Will Puma’s official entry in the Philippines make a difference in boosting its popularity? As a sneakerhead, I certainly hope so.
It recently officially launched in the country with a banging party and preview of its autumn/winter collection, with the theme of "the streets and humans of Manila.” The event aimed to show "how the brand’s core values (bravery, confidence, determination, and joy) are inherent to Filipinos.” The show was pretty impressive, highlighting the latest sports, athleisure and footwear items from the German brand, and inviting some of the country's fashionistas and celebrities to grace the catwalk: Kylie Verzosa, Daniel Matsunaga and Marlon Stockinger among them.
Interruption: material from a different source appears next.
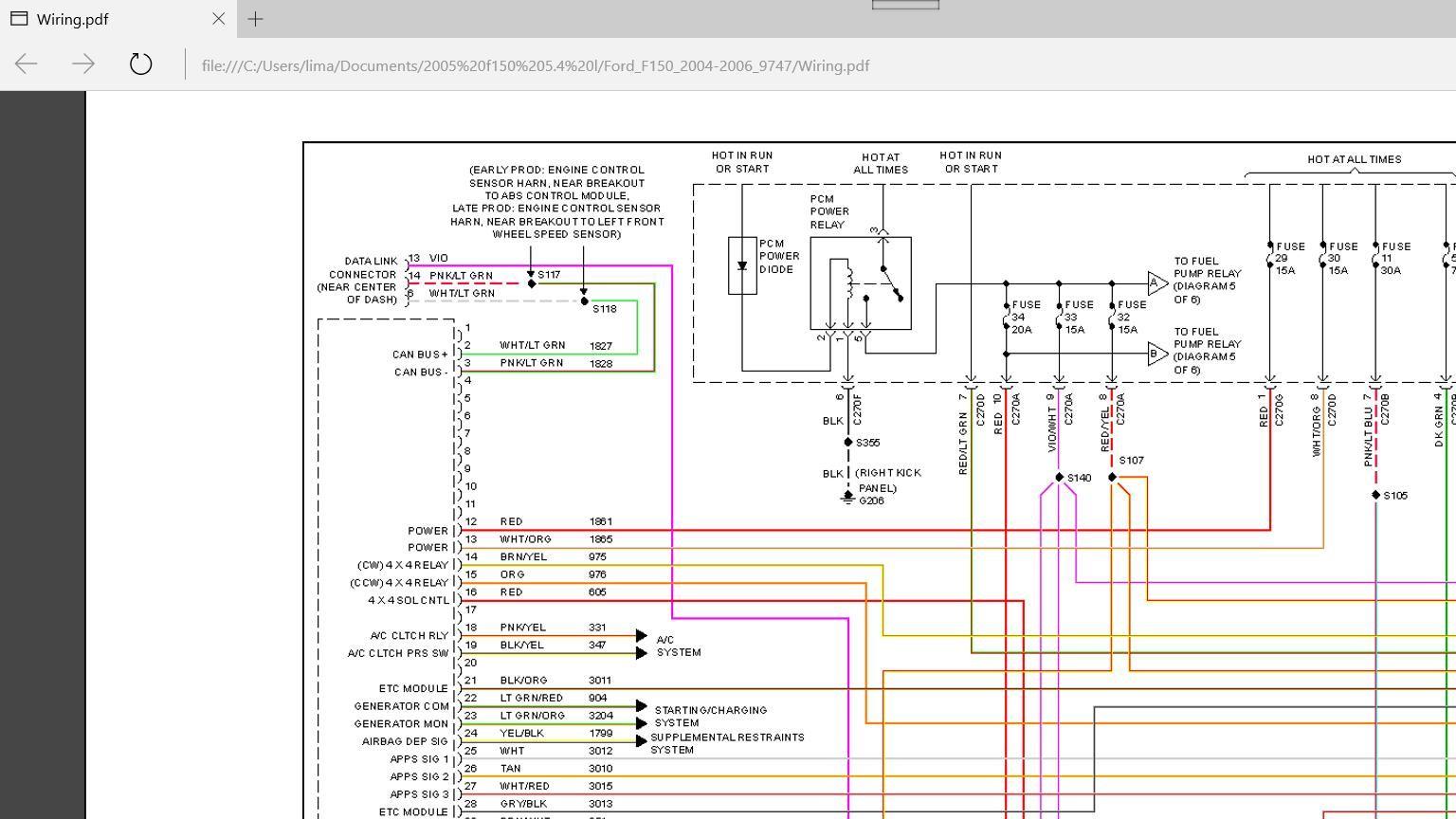Click the S105 splice point
1456x819 pixels.
tap(1376, 494)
What truly got my attention was the teaser reveal of Kai Sotto as the brand’s first ever Filipino brand ambassador. Hopefully this means his own signature shoe. The Sotto 1 perhaps?
But what does the official presence of Puma in the Philippines mean to us mere mortals?
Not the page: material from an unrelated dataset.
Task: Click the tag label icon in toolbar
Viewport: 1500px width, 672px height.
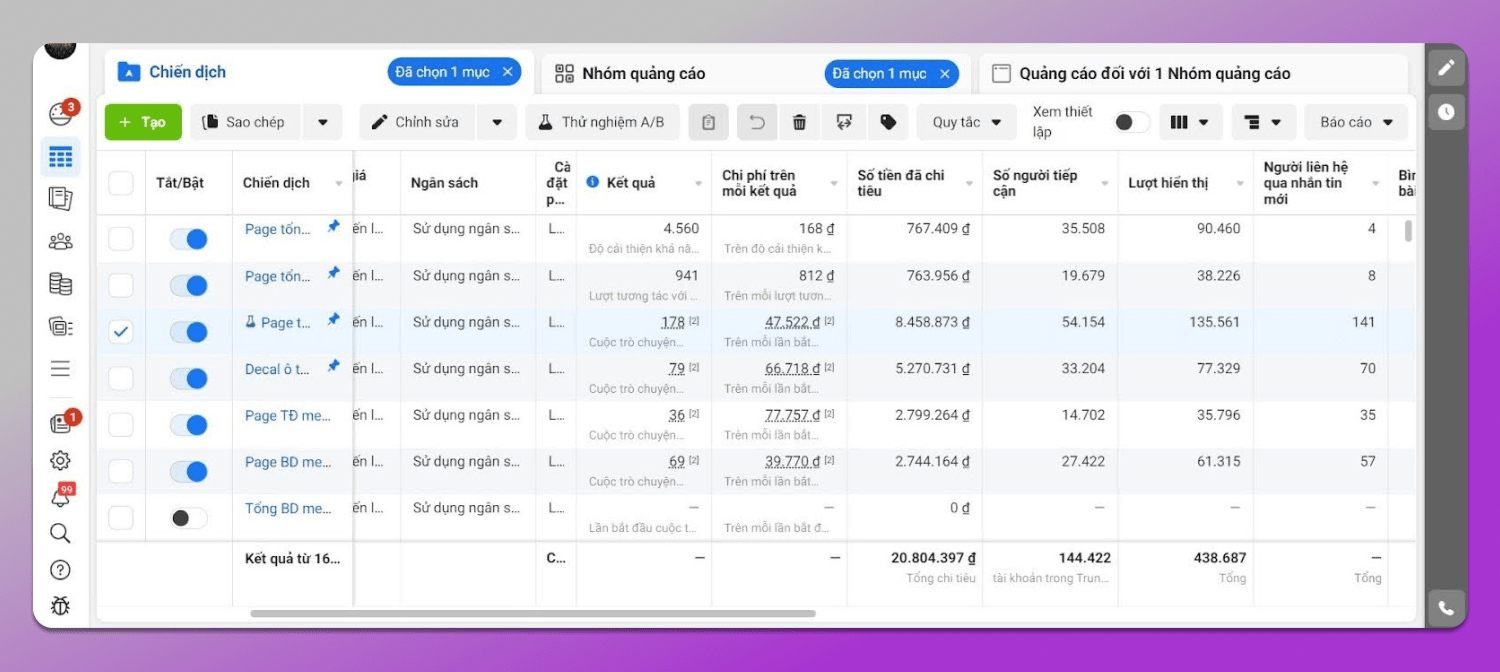Action: tap(888, 122)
For the public looking for alternatives (from the usual more popular suspects), it means more stores, not only in Metro Manila but in the regions, plus a wider selection of all athletic and streetwear needs. For the sneakerheads and hypebeasts, hopefully it means access to more limited editions and collaborations, as well as unique fits. Expect also more events, both the sporting and fashion type, to be supported by Puma as well.
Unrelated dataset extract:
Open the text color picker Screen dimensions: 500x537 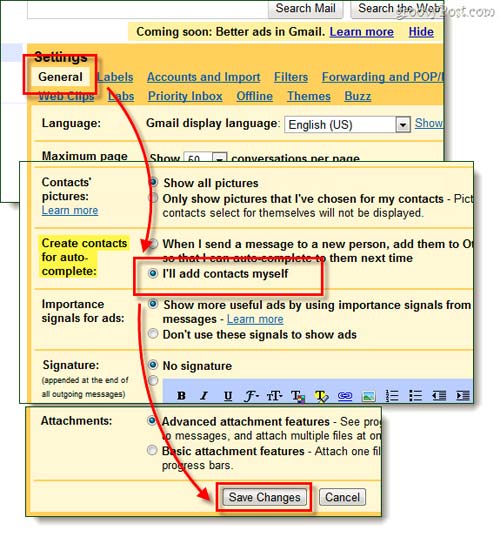[x=297, y=396]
Overall, seeing another global brand that has recently upped its game in the sneaker and streetwear world enter the country is a good thing for Pinoy sneakerheads. Diversity and expanded options is never a bad thing—it promotes creativity, innovation and allows people more choices, to help them express themselves through kicks and fits. And the fact that the Philippines was chosen among a myriad other countries to expand in shows not only how the country has progressed economically, but how the streetwear culture has grown locally. Here’s to good times ahead!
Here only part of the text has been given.